Di bombe, nel ’43, ne caddero pure sulla Chiesa di San Gerolamo, i cui resti ora fanno bella mostra nell’area antistante la chiesa del Purgatorio, in quello spiazzo che oggi viene chiamato “Piazza Palle”. Sì, proprio così: il toponimo viene da una specie di recinzione fatta da palle di cemento incatenate, messe lì forse ad evocare quelle sparate dai galeoni per tranciare gli alberi delle navi a vela. La cosa ha senso: del resto, dentro San Girolamo era custodito lo stendardo che Don Giovanni d’Austria oppose ai labari ottomani di Lepanto.

Fino a quando l’apporto architettonico “moderno” si limitava – a Piazza Palle – alle vetrate un po’ futuristiche, francamente, la cosa poteva anche andare bene.

Solo che, su quello spazio così denso di storia, stretto tra i ruderi di una chiesa che fu e quel gioiello barocco che è il Purgatorio, è caduta un’altra “bomba”.

Definire cosa sia non è semplice. Oddio… a cosa serve è chiaro: si tratta di una struttura ricettiva. Cosa rappresenti – invece – è un mistero.

Un parallelepipedo di acciaio scuro, venuto dal Cosmo come il Monolite di “2001: Odissea nello Spazio”, piantatosi sul terreno lilibetano. 

Monolite di “2001: Odissea nello spazio”

Io li ho visti straniti, i marsalesi, quando l’impalcatura ha disvelato il misterio oggetto: vi si avvicinavano perplessi e spaventati come gli ominidi di fronte al fuoco, lo toccavano e subito ritraevano la mano come, se avessero paura di bruciarsi. Eh sì: le cose cadute dallo spazio infatti sono sempre bollenti.

Alcuni hanno pure azzardato che di notte questo oggetto trasmetta anche misteriose onde radio, dirette verso mondi lontanissimi, sparsi nel buio ancestrale delle Galassie.

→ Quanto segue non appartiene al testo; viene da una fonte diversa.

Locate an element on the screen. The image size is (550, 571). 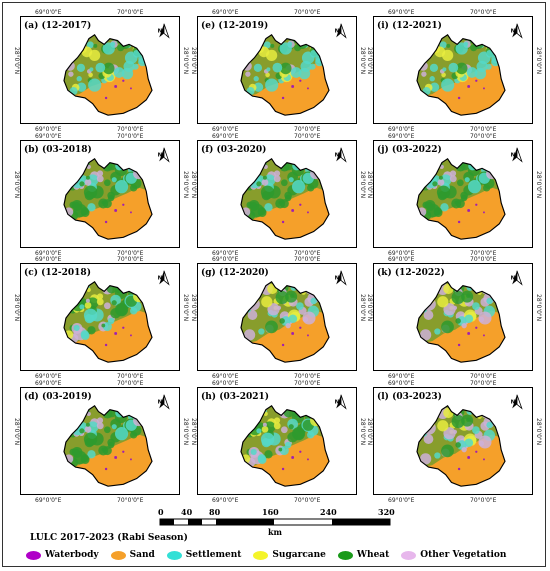
scale-unit: km is located at coordinates (276, 532). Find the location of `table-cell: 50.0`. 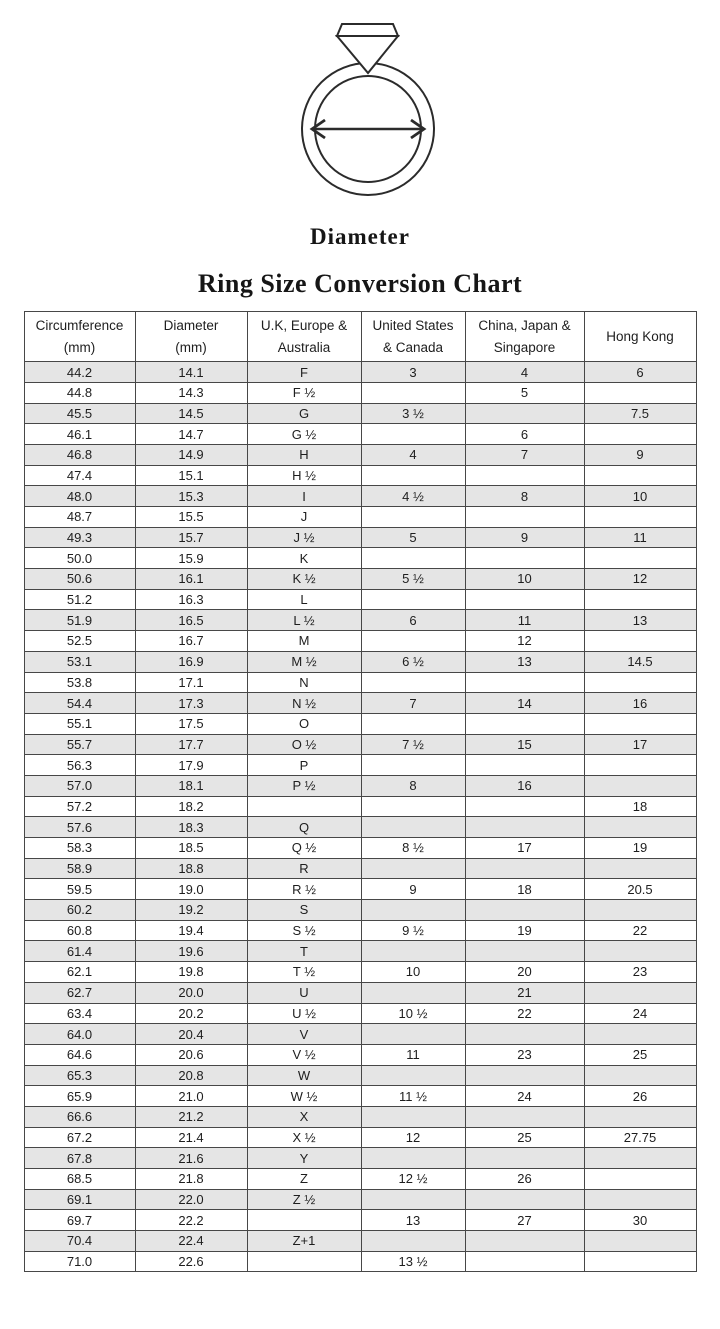

table-cell: 50.0 is located at coordinates (80, 558).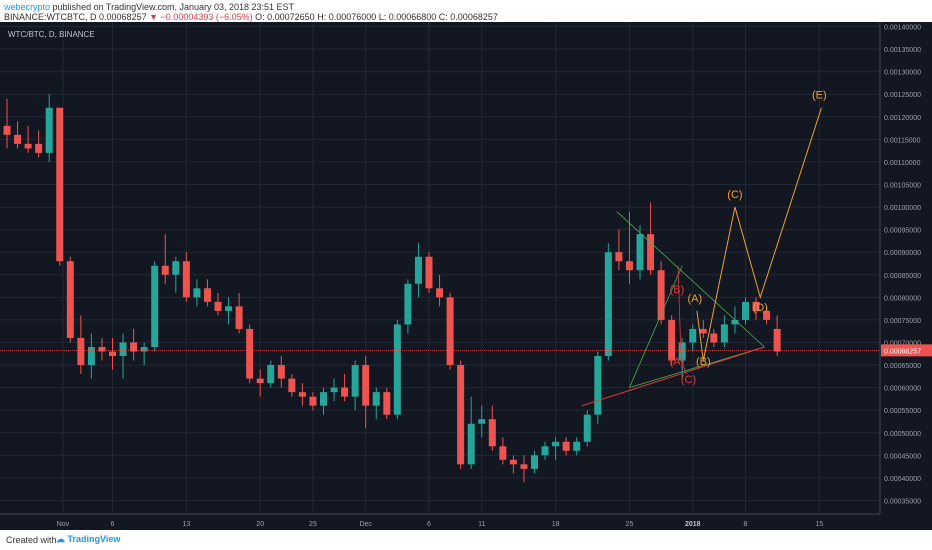 This screenshot has width=932, height=550. I want to click on x-tick-label: 8, so click(746, 524).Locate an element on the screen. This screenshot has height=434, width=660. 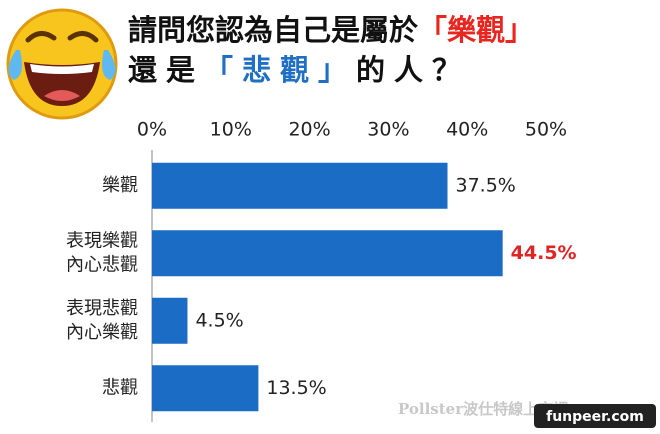
chart-title: 請問您認為自己是屬於「樂觀」 is located at coordinates (331, 30).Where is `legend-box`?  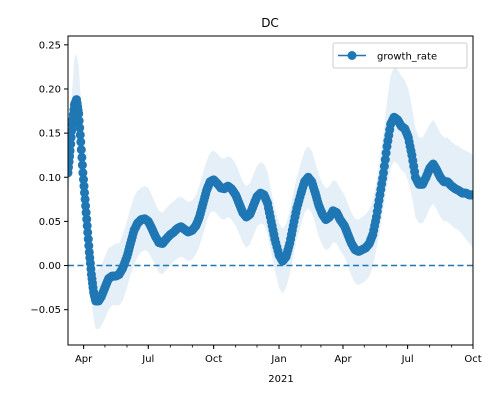 legend-box is located at coordinates (400, 56).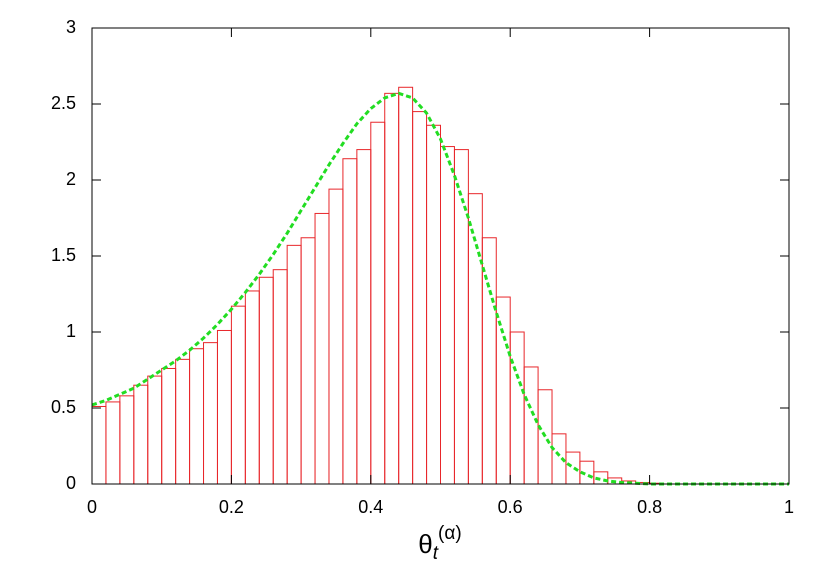 The width and height of the screenshot is (830, 586). I want to click on x-tick-label: 0, so click(92, 507).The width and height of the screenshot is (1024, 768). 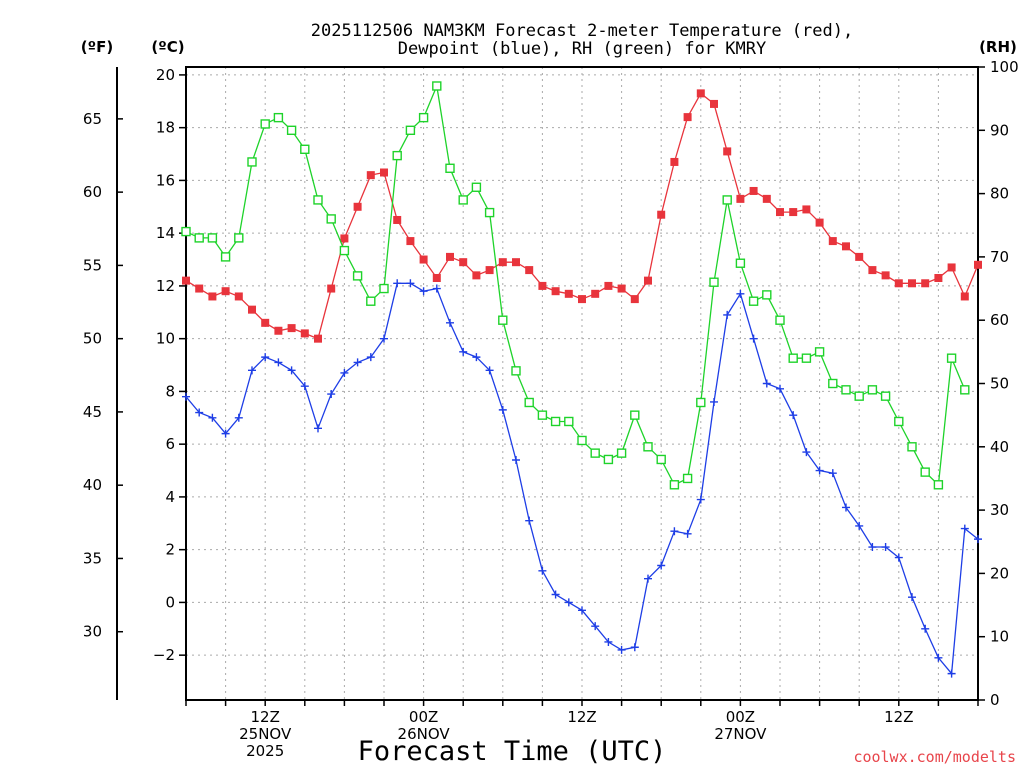 What do you see at coordinates (166, 128) in the screenshot?
I see `celsius-tick-label: 18` at bounding box center [166, 128]. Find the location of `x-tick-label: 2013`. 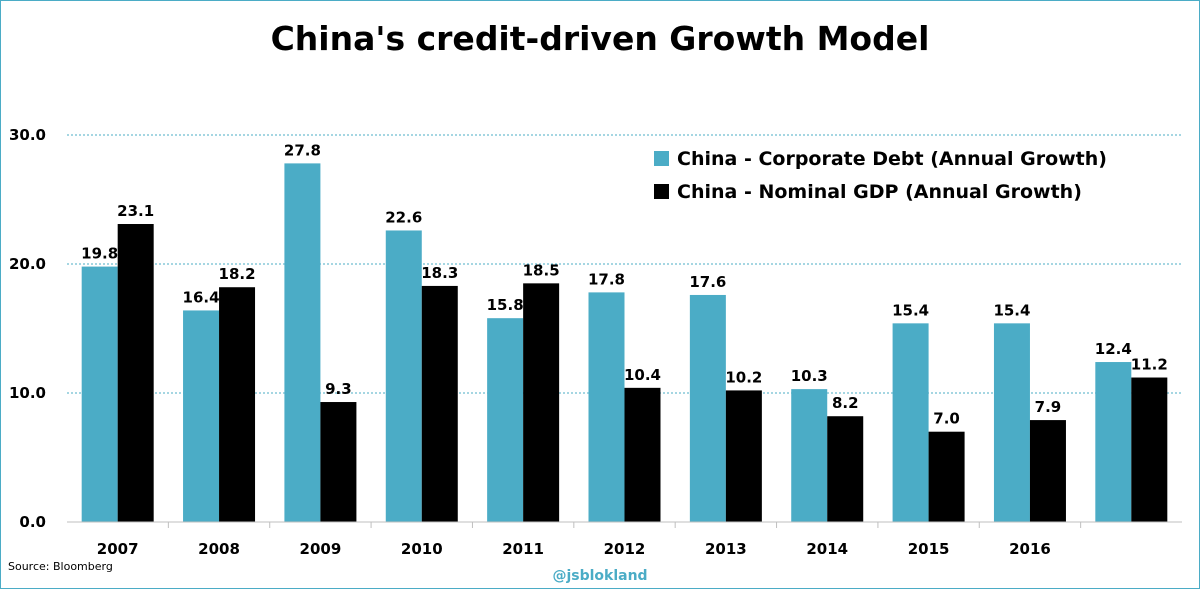

x-tick-label: 2013 is located at coordinates (726, 549).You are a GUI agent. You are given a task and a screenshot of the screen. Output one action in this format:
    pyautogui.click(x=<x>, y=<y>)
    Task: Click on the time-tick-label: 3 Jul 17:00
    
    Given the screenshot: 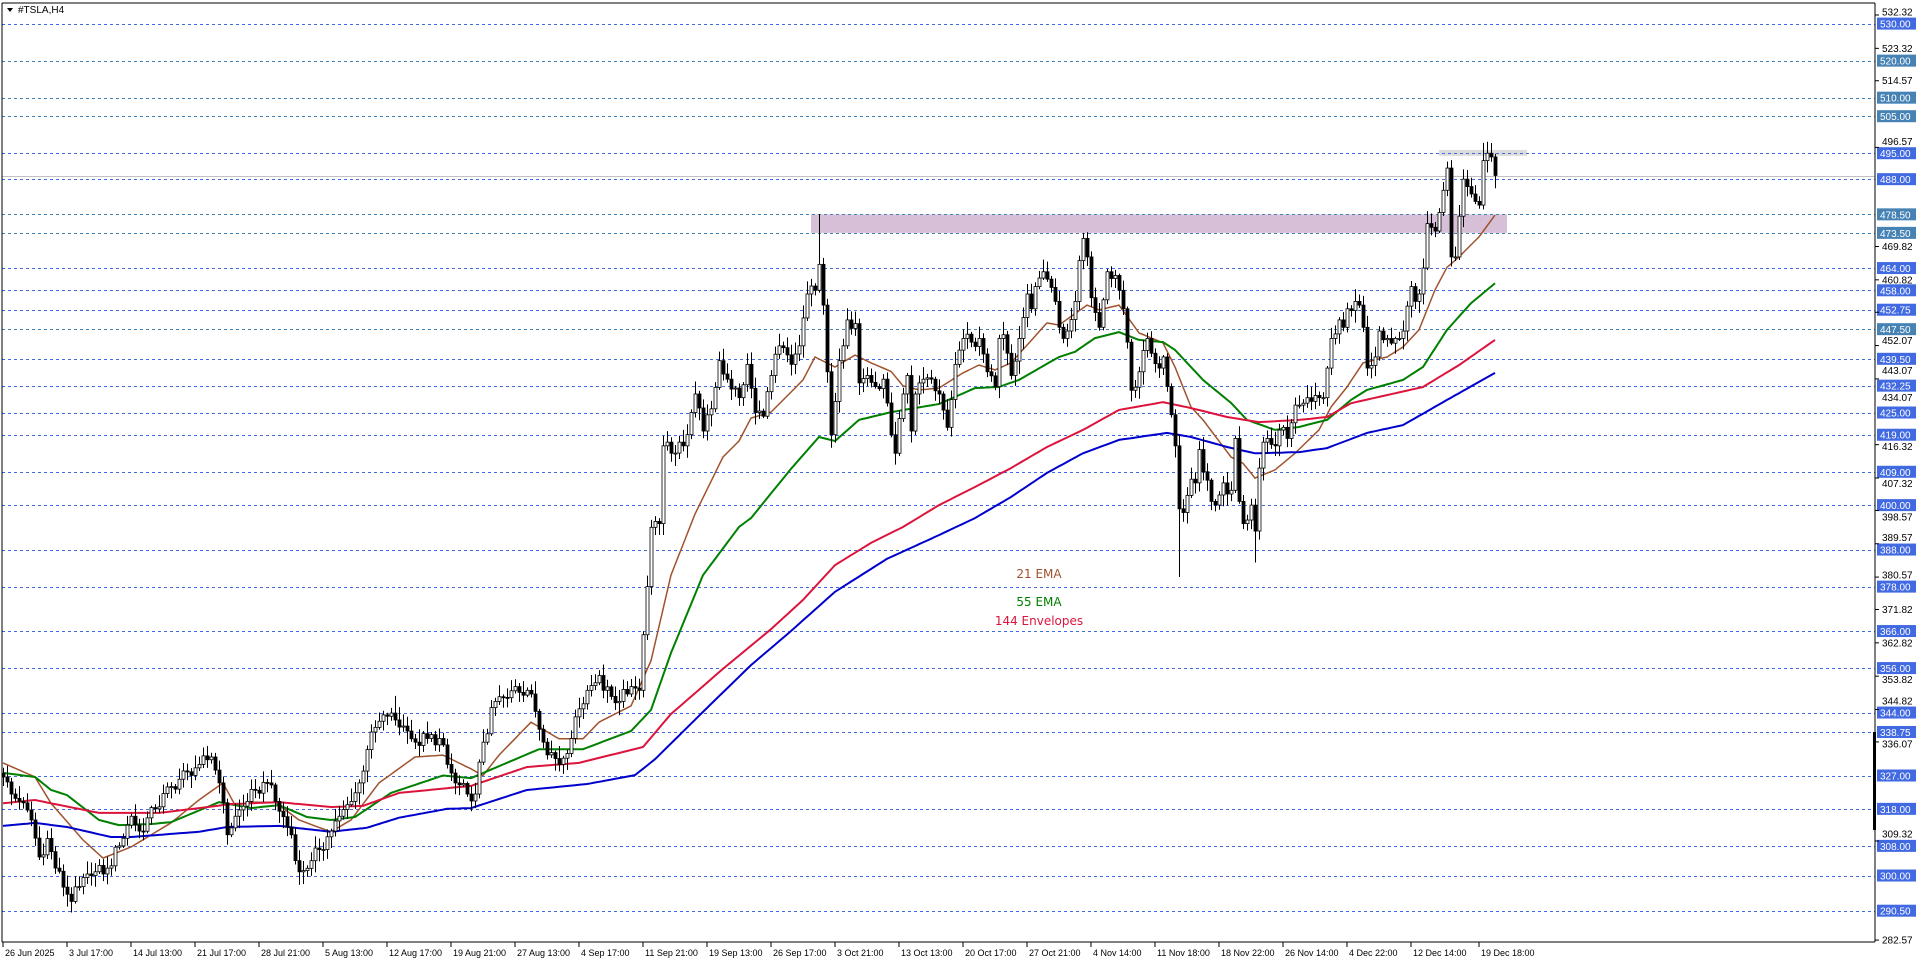 What is the action you would take?
    pyautogui.click(x=91, y=953)
     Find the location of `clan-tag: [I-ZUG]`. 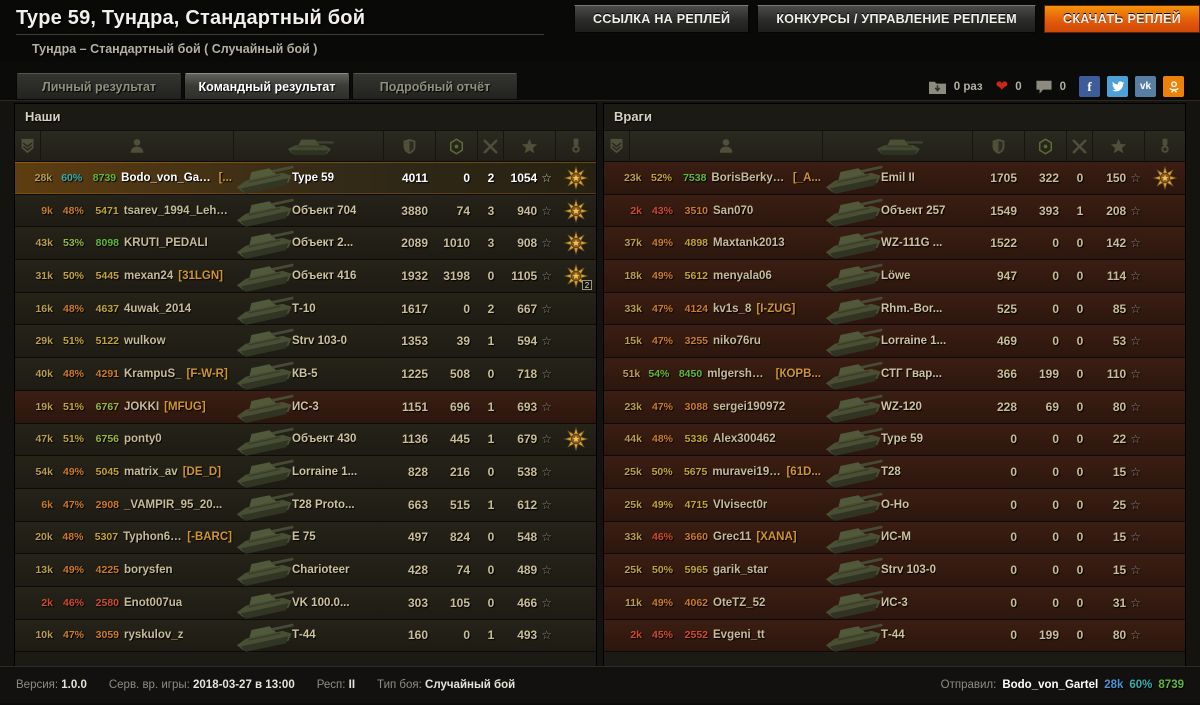

clan-tag: [I-ZUG] is located at coordinates (776, 308).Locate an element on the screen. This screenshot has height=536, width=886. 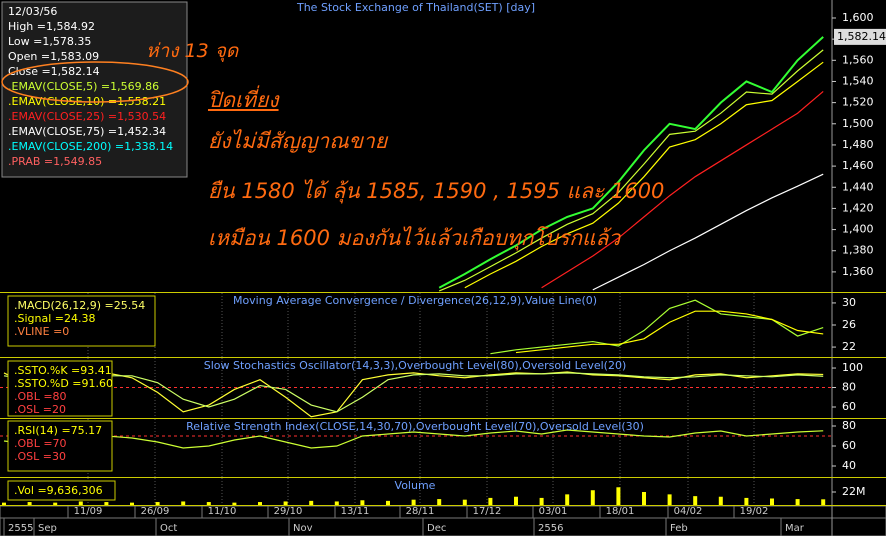
legend-entry: .OBL =80 is located at coordinates (40, 396).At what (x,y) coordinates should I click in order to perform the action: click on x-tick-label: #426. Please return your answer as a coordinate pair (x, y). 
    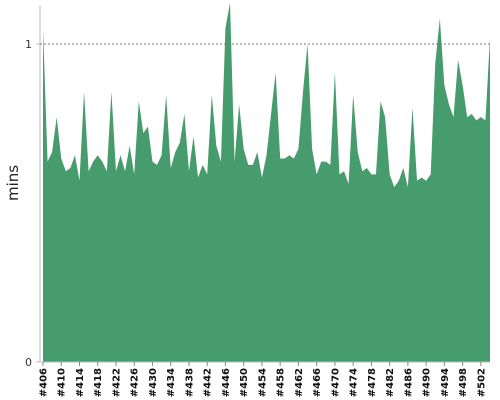
    Looking at the image, I should click on (136, 382).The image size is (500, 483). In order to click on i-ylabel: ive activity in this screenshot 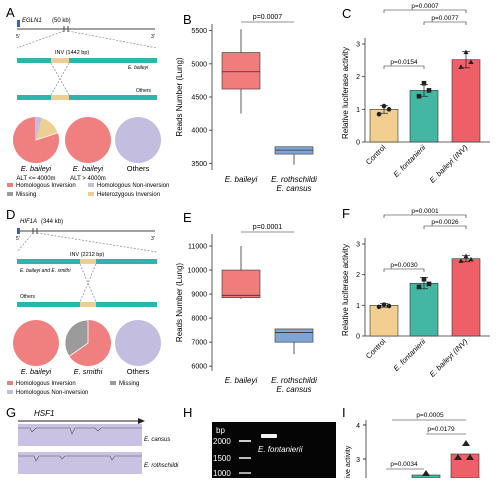, I will do `click(348, 462)`.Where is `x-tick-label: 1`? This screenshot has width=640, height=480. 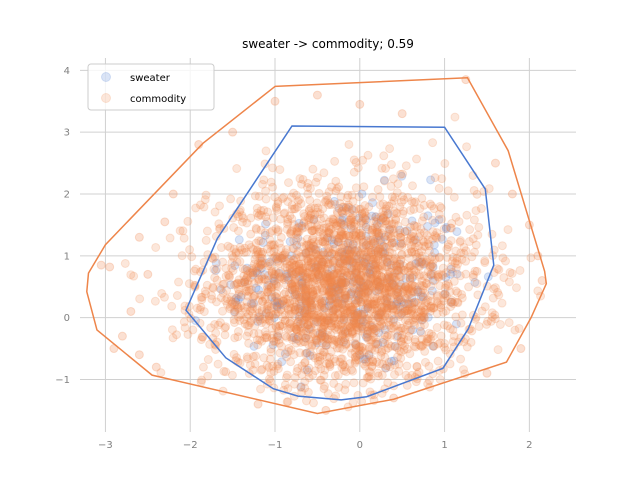
x-tick-label: 1 is located at coordinates (444, 446).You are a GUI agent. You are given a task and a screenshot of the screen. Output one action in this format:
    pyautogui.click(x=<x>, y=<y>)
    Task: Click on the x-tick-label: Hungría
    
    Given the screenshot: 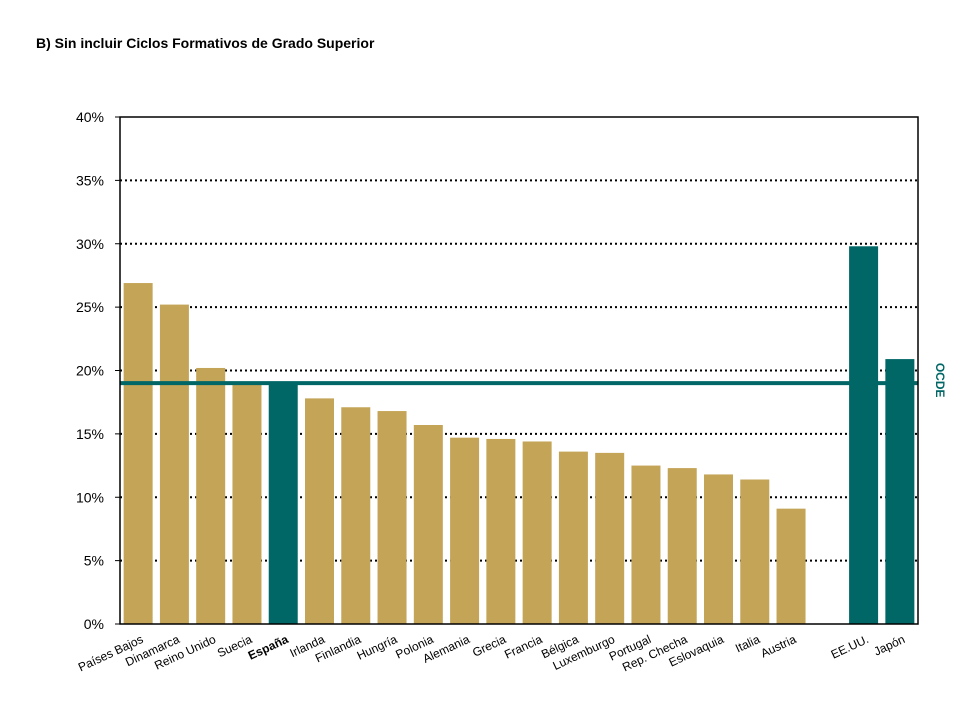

Fatto sta che adesso l’Area Sacra di San Gerolamo adesso somiglia spaventosamente all’Area 51.

Area archeologica San Gerolamo, di fronte al palazzo

Cosmologia a parte, questo “coso” – che evoca l’aspetto di una cassetta di sicurezza bernese – è la dimostrazione di come il Siciliano (e, nella fattispecie, il “Marsalese”) sia un soggetto cui non può essere assicurata alcuna autonomia di scelta.

Scherzi a parte: la nuova costruzione, in sé, non è “brutta”. Anzi, occorre dire che ha un suo stile, per certi versi anche piacevole. Piacevole, sì: per Hong Kong, forse. O per la scenografia di Blade Runner. Ma senz’altro eccentrico, abnorme e completamente fuori luogo per il luogo ove è costruito.

In molti si sono chiesti se tutto ciò sia legale. Noi, invece, crediamo che la questione sia più propriamente “sociale”. Sì, perché: voi capite che se c’è bisogno di una legge o di un piano regolatore per “suggerire” al cittadino che una costruzione del genere lì non va fatta, allora – signori miei – assistiamo ai risultati fallimentari del sistema “didattico” nazionale. Significa, in altre parole, che tutto ciò che è cultura, educazione al bello, rispetto per il contesto, per i luoghi, per l’estetica che – certo – è una cosa “soggettiva” ma fino ad un certo punto, ecco: vuol dire che tutto questo non è servito a nulla. 

Se ne sono scritti di libri, di articoli e contributi sulla degenerazione dei nostri centri storici, soprattutto quelli meridionali. Quante volte abbiamo letto di palazzoni costruiti su villini Liberty? Quante volte è stata denunciata la (clamorosa) legalità di casermoni tirati su sui bagnasciuga? Bene: tutto questo – evidentemente – non è servito a nulla. Abbiamo tutti “scutulato carrubbi”, se la risposta alla domanda “ma come diamine v’è venuto in mentre di fare un fortino corazzato proprio lì” sarà “E’ tutto in regola”. Senz’altro, cadono le braccia a terra.

Rimarrà la speranza di passare, una sera, da lì e vedere uscire da questa casa un po’ Cyberpunk 2077 un po’ Kraftwerk il mio mito d’infanzia, Terminator.

Con il suo fare un po’ macchinoso tipo Robocop mi dirà “hasta la vista” e sparirà nel buio a combattere la sua guerra cibernetica.